Lo primero que hay que mencionar de esta entrega es que está escrita por Paul B. Thompson y Tonya R. Carter, los mismos autores de El primogénito, mientras que, curiosamente, Las Guerras de Kinslayer son obra de Douglas Niles. Esto justifica el cambio de tono y de ritmo narrativo que encontramos entre las dos primeras novelas, pero hace que resulte desconcertante que la tercera sea con diferencia la peor de la trilogía. Y lo es precisamente porque carece de todas aquellas virtudes que brillaban en El primogénito. Los personajes de Los Qualinestis, empezando por el mismísimo Kith-Kanan, protagonista absoluto de la trilogía, quedan desdibujados y difusos, con excepción quizás su hija. El nuevo personaje, llamado Manos Verdes, representa el arquetipo de mesías salvador, pero lo hace de forma burda y precipitada, en un personaje plano y aburrido al que le falta mucho trabajo. Respecto a la trama, los autores nos cuentan una historia mil veces contada, y la cuentan bastante peor de lo habitual. Así pues, y en definitiva, estamos ante una novela mediocre que nos lleva a la conclusión de que Naciones Élficas va de más a menos, perdiendo calidad en cada entrega. Sin embargo, si el paso de la primera a la segunda entrega se hace manteniendo un buen nivel, el de la segunda a la tercera es una catástrofe en toda regla. Una lástima, pues se trataba de una trilogía que prometía mucho.
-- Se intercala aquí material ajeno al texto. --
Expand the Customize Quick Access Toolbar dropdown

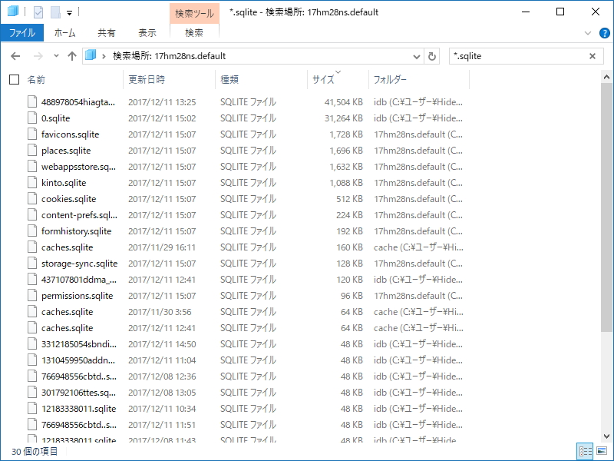(69, 12)
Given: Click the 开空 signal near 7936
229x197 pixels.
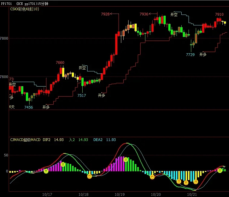Looking at the screenshot, I should click(174, 15).
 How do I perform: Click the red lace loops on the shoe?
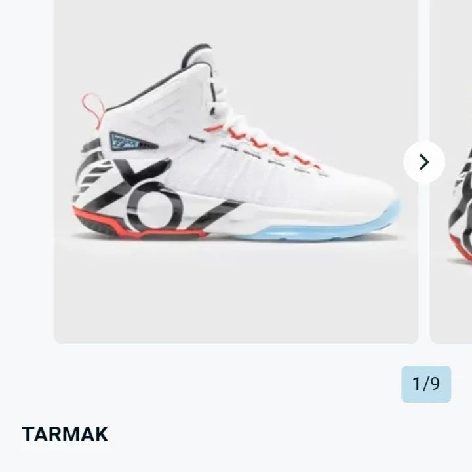tap(265, 145)
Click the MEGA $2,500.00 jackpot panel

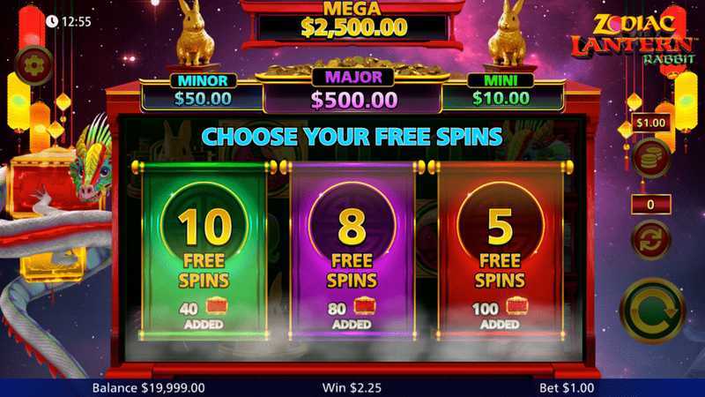coord(353,23)
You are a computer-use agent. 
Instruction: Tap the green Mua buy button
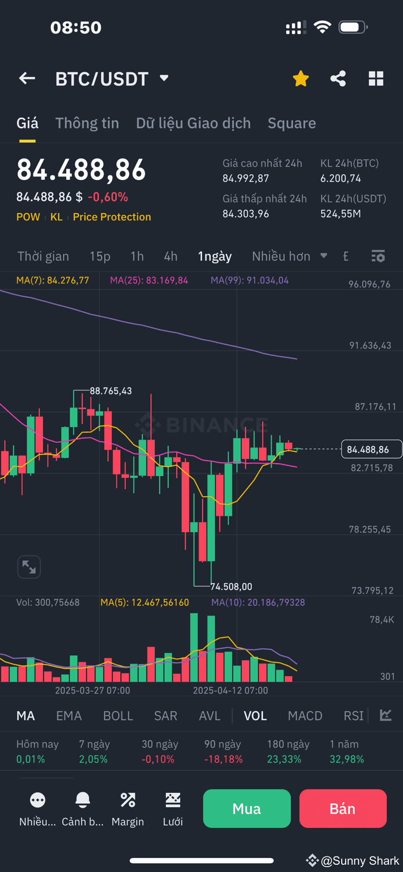tap(247, 808)
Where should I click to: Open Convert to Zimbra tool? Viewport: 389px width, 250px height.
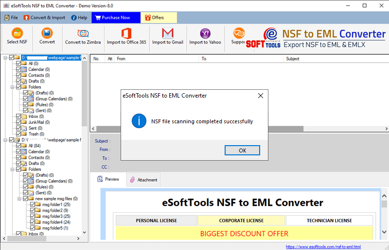point(83,33)
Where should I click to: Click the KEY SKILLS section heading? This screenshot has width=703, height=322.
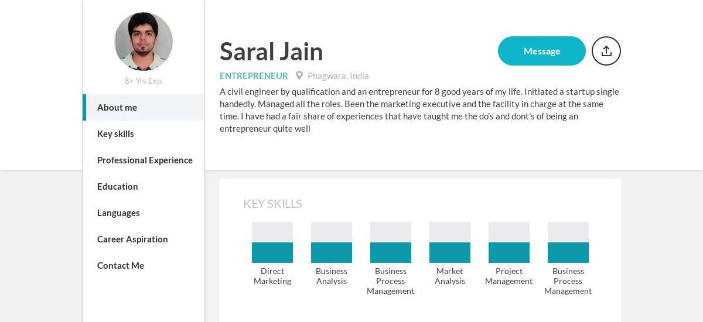click(272, 204)
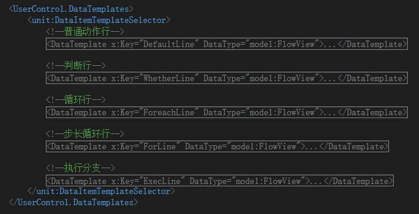Expand the collapsed ForeachLine DataTemplate block
The height and width of the screenshot is (214, 419).
pyautogui.click(x=227, y=112)
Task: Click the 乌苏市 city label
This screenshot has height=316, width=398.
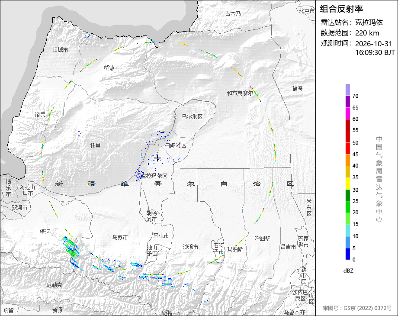Action: (x=120, y=237)
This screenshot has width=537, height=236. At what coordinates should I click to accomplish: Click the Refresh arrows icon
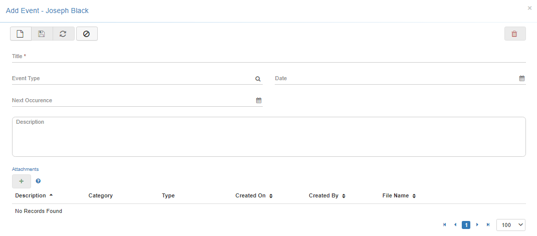[63, 34]
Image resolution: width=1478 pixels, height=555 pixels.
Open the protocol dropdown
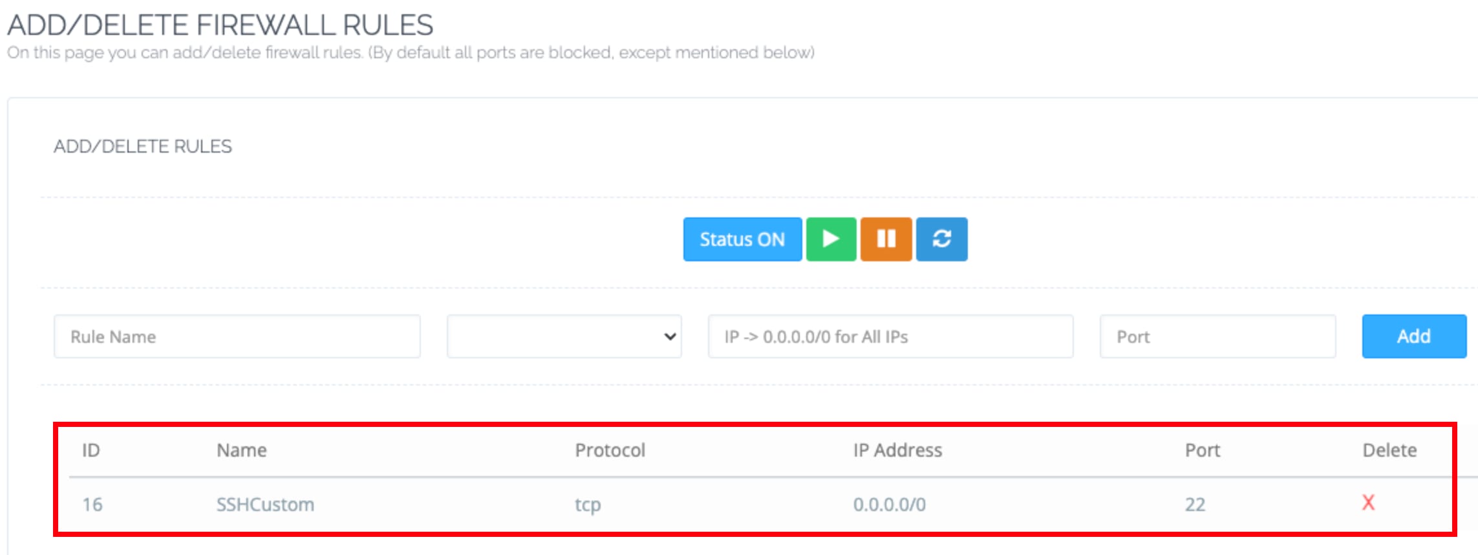[564, 336]
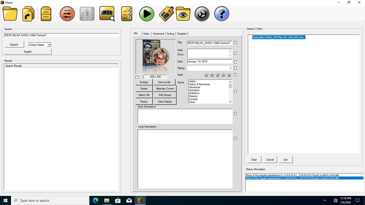
Task: Open the Advanced tab
Action: click(x=158, y=34)
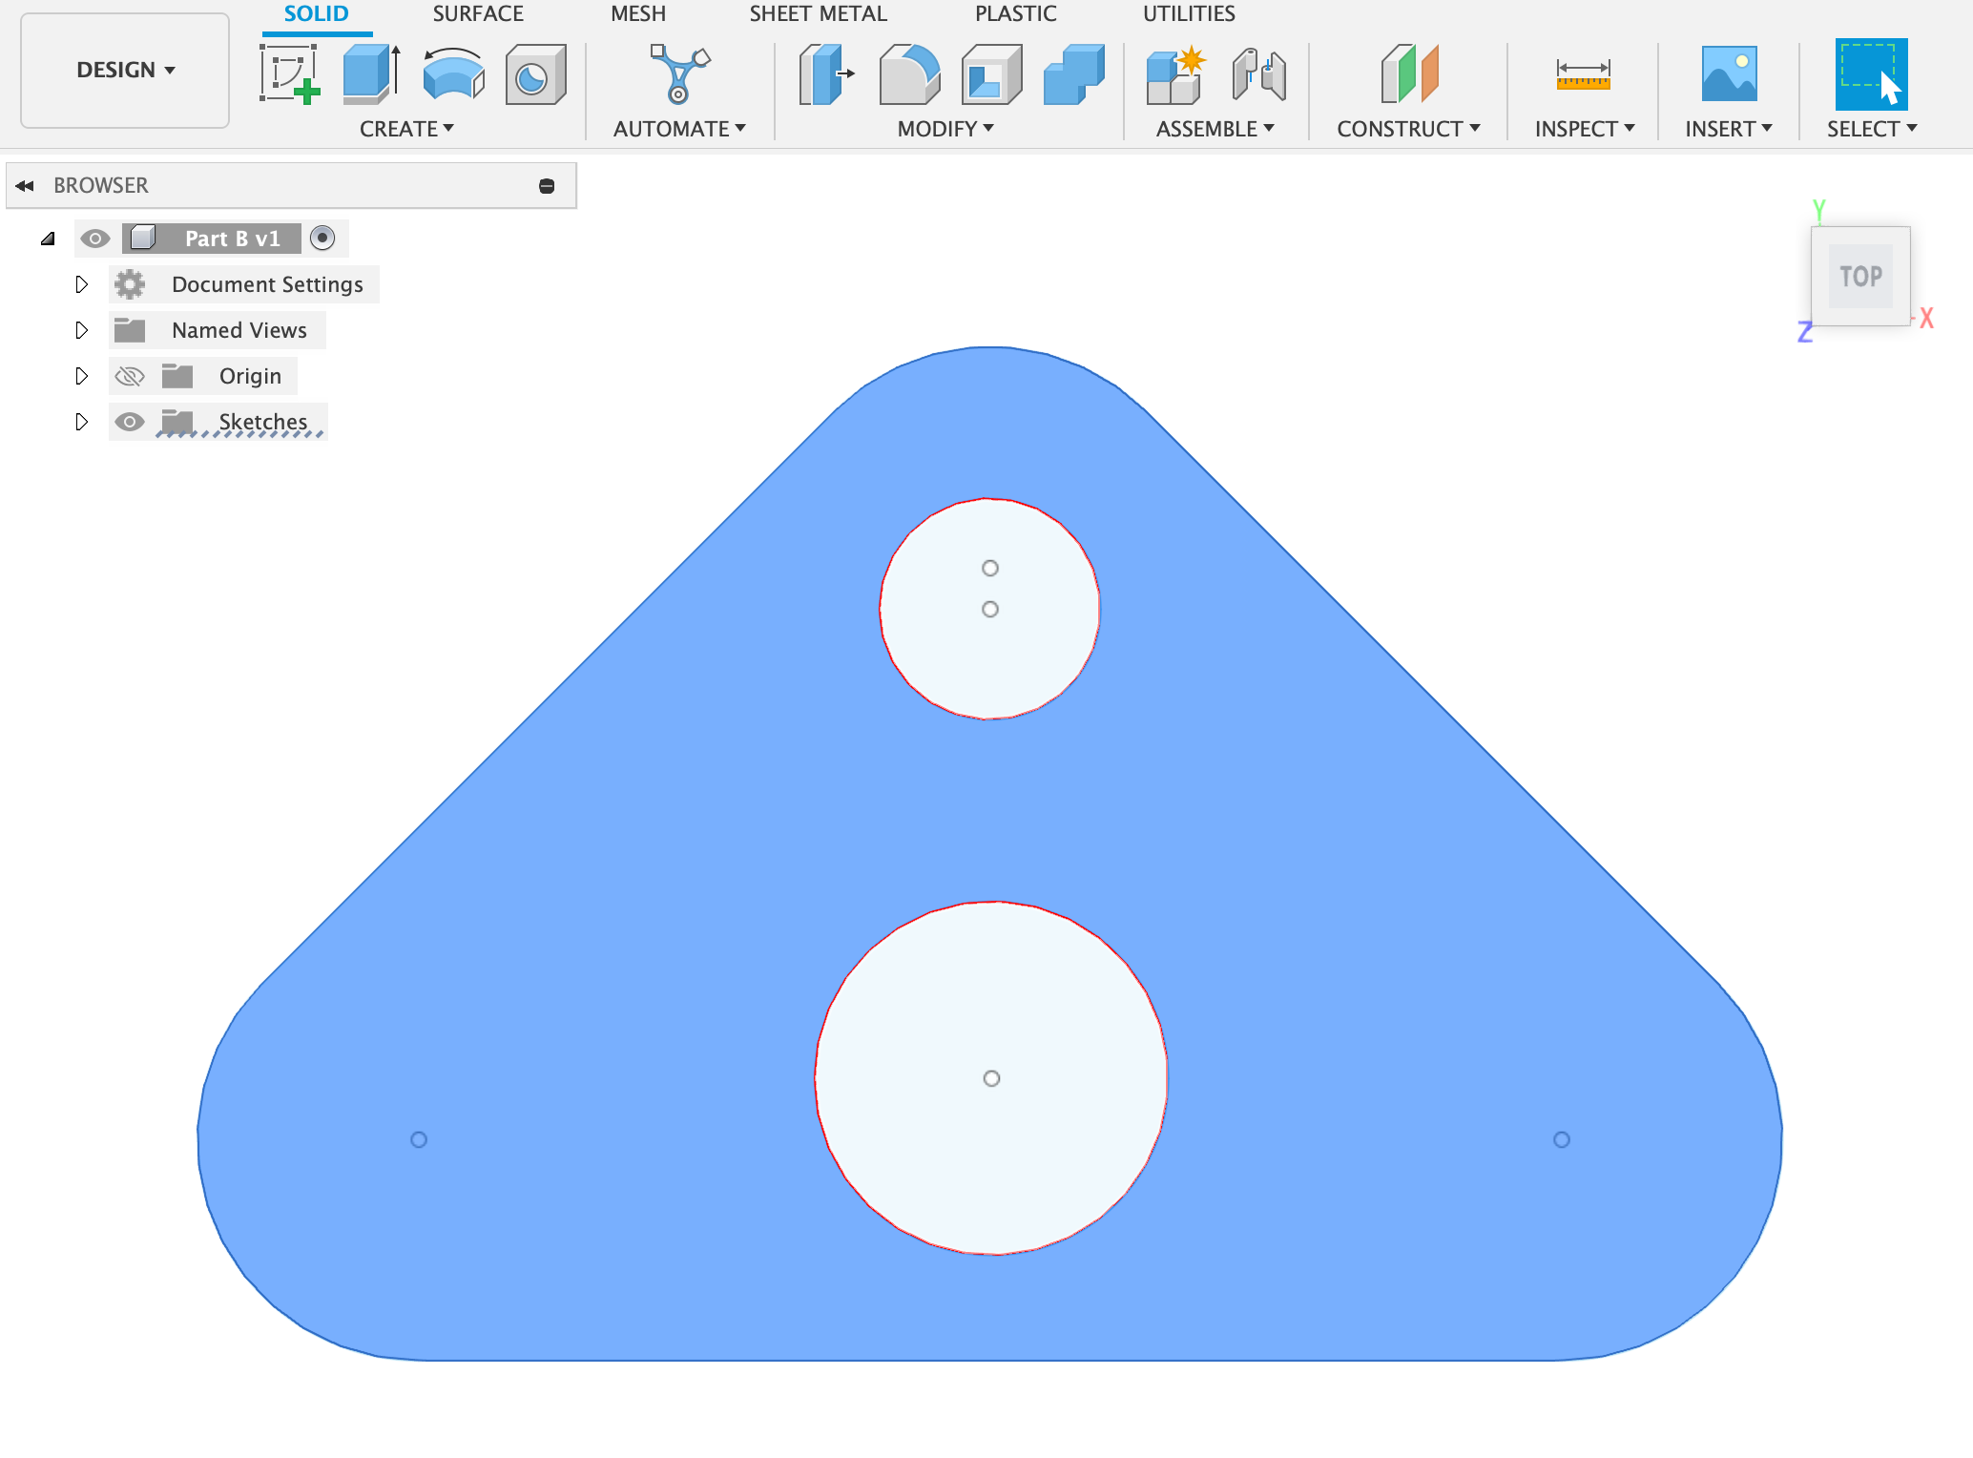Toggle visibility of Origin folder
Screen dimensions: 1973x1458
coord(130,375)
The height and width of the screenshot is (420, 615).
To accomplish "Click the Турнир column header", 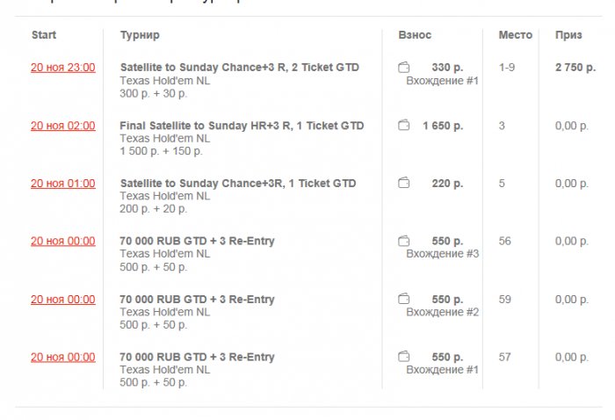I will click(140, 35).
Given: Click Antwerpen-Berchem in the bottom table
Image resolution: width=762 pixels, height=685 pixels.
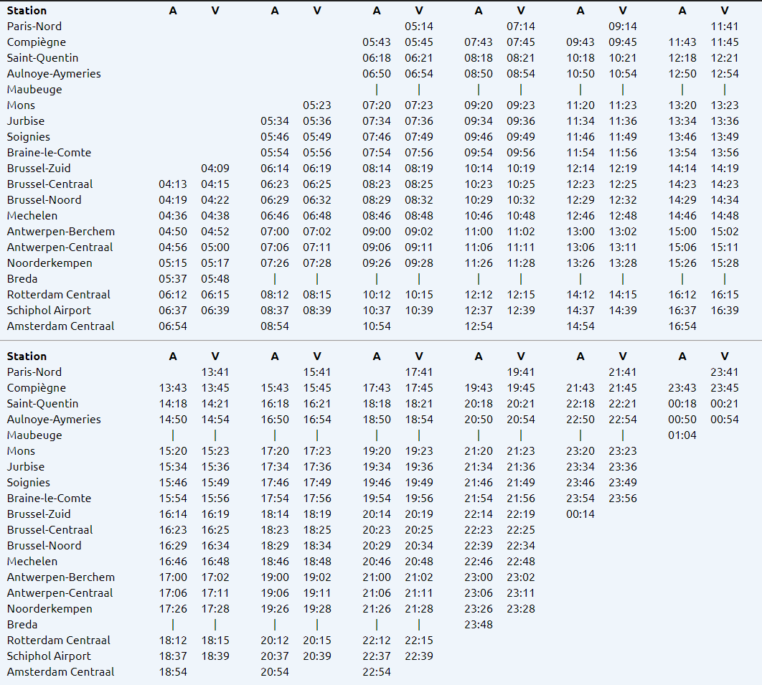Looking at the screenshot, I should [60, 577].
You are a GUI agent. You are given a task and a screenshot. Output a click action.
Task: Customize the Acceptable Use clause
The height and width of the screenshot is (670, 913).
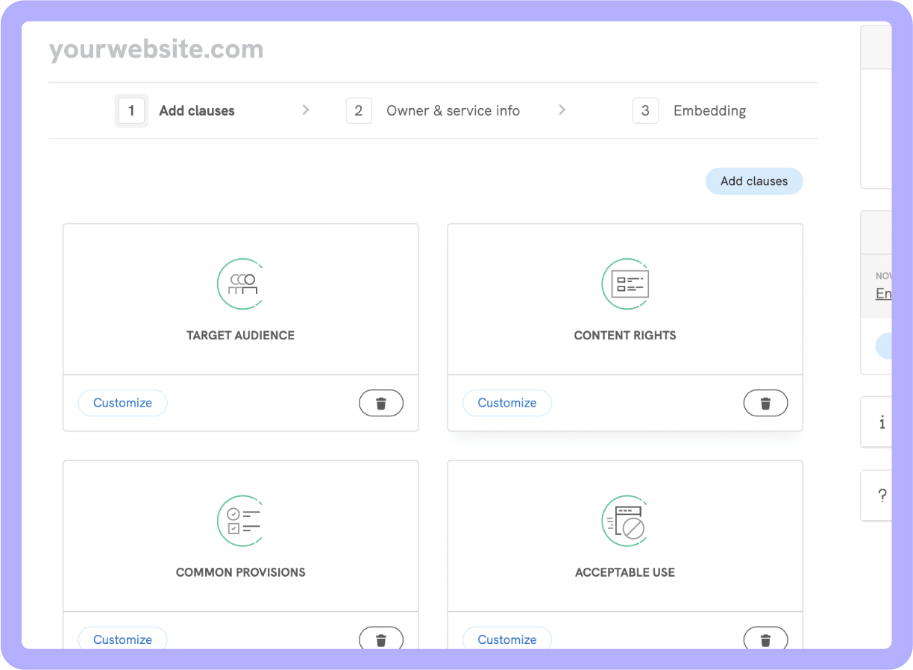507,639
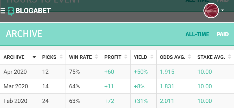This screenshot has width=234, height=108.
Task: Switch to the PAID tab
Action: click(223, 34)
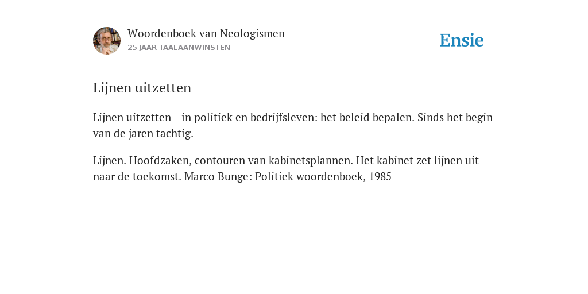This screenshot has height=294, width=588.
Task: Click 'Marco Bunge' author name
Action: [218, 176]

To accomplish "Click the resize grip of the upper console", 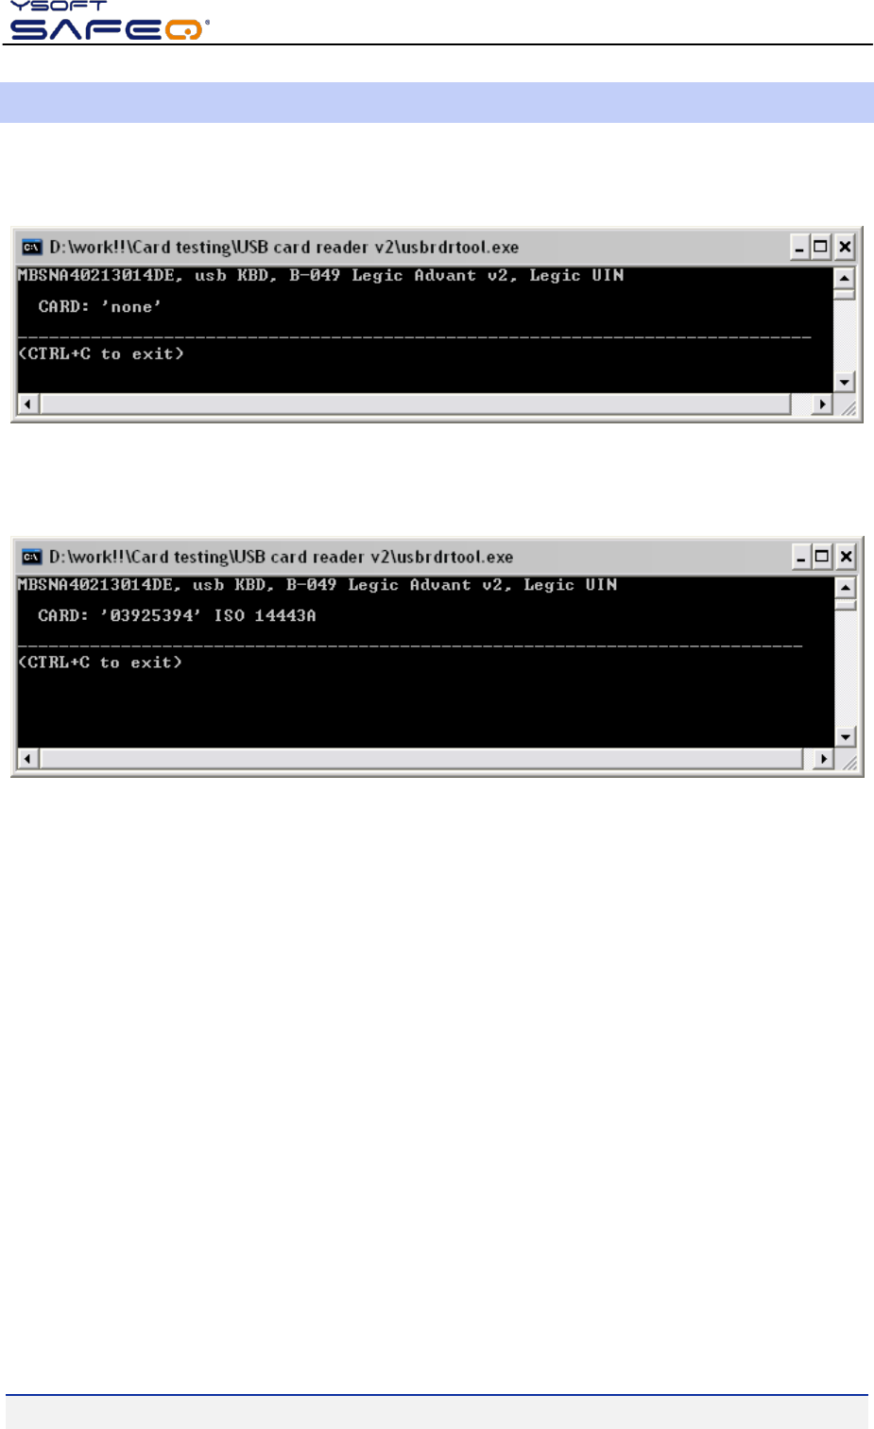I will (847, 405).
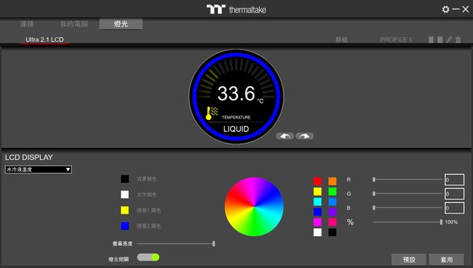Image resolution: width=473 pixels, height=268 pixels.
Task: Click the previous display arrow button
Action: (285, 136)
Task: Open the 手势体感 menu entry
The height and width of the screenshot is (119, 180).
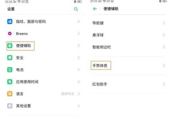Action: [129, 66]
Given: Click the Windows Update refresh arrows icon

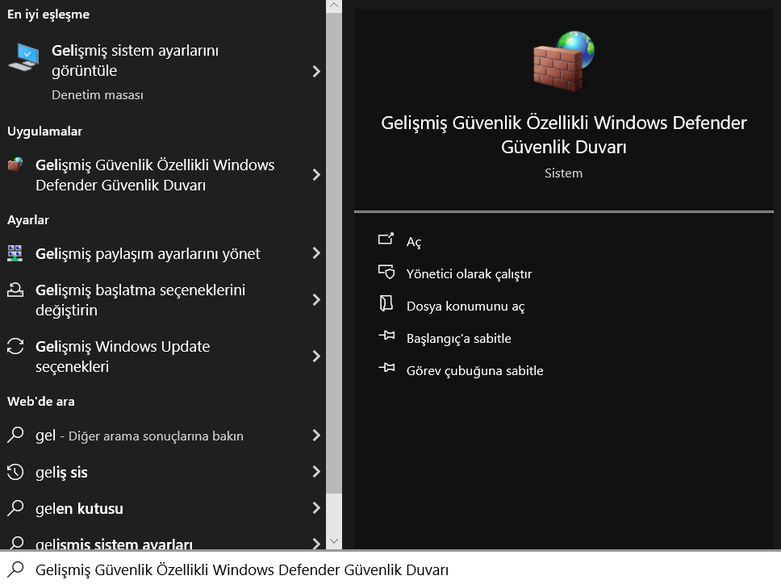Looking at the screenshot, I should [15, 347].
A favor de Los Qualinestis (título que no hace justicia a la trama, por cierto, ya que esta se centra por completo en la familia de Kith-Kanan e ignora al resto de su pueblo) podemos decir que cierra la historia del protagonista indiscutible, un Kith-Kanan ya maduro que resulta irreconocible al lector, un personaje muy alejado del joven carismático e impetuoso de la primera entrega o del estratega curtido y feroz de la segunda. No hay mucho más elogio que pueda hacer a esta novela, en la que el "enemigo" no es otro que el propio hijo del protagonista, quien se muestra desde el principio como díscolo, rebelde y problemático, según sus propias palabras porque se aburre. Una sucesión de malas decisiones por parte tanto del hijo como del padre son las que entretejen la trama de Los Qualinestis, a lo que luego hay que añadir un Deus ex Machina en toda regla, reflejado en la aparición del ya mencionado Manos Verdes, momento al que siguen más malas decisiones por parte del padre y del hijo, y un final tan brusco e inesperado como forzado e innecesario. Al final, como lector que disfrutó con las dos primeras novelas de Naciones Élficas, me quedo con la sensación de que habría preferido no leerme Los Qualinestis, para evitar que enturbiase el buen sabor que me dejaron las otras dos entregas de la trilogía.